1. Top 5 myths about the middle east protests?

2. New version of Monopoly has a central regulator, a computer housed in a dark ziggurat in the center of the board. An excellent remembrance of the game, Milton Friedman’s way.

3. Tyler Cowen gives suggestions on how to learn econometrics. I agree, but would add: (5) practice doing econometrics on data. Odd that this does not come up more in actual econometrics classes.

4. Ridiculously amazing sulfur mining photos

5. Rid your life of junk mail (real junk mail, the paper kind, for all you kids out there)

3 Responses

  1. thank you for this! I read the middle east protest myths, and I particularly appreciated the notes on women being seen as helpless/weak or, in general, other than what they are because of a lack of education and/or ignorance concerning the difference between cultural issues, and the actual lives of the people there. I work with women in Uganda on a regular basis, and I am surprised by the amount of ignorance that comes from heresay – and how different the women I work with are than the average american might assume.

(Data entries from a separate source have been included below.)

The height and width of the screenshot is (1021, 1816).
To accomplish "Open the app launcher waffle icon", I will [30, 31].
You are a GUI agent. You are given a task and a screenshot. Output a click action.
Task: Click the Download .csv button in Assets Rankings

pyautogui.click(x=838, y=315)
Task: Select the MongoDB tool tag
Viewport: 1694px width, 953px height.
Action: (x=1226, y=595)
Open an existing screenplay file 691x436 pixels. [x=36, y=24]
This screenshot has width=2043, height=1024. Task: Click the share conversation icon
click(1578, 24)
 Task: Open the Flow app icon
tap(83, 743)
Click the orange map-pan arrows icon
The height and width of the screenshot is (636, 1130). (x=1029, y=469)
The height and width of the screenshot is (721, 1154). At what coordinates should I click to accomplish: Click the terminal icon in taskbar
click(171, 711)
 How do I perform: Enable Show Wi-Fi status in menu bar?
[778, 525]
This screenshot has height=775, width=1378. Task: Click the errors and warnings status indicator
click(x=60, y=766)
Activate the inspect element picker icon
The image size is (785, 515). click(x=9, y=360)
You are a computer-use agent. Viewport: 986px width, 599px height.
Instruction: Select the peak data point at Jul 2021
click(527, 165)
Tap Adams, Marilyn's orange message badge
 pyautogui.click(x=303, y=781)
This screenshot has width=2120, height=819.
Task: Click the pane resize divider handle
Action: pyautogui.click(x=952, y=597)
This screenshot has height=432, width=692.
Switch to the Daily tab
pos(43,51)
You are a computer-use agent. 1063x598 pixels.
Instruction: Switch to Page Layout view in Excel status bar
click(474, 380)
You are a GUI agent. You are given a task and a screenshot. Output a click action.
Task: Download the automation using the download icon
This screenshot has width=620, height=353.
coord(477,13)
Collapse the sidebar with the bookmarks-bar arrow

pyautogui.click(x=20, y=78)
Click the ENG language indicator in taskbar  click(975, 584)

  2. Question re: No. 3,with the myriad of methods available (e.g., MLM, model-based clustering, repeated measures, etc. etc.), I haven’t found a good guide to keeping it straight in terms of how these methods are currently used or not used in different fields. UCLA has a nice selection guide for how to pick an analytical test depending on your data type, but would be nice to have a more straightforward student’s guide to methods, when and why you need the more advanced methods. http://www.ats.ucla.edu/stat/mult_pkg/whatstat/default.htm

  3. i’ve learned more econometrics through classes in which we work on data-sets than in the econometrics class itself (which was waaay too theoretical to be beneficial).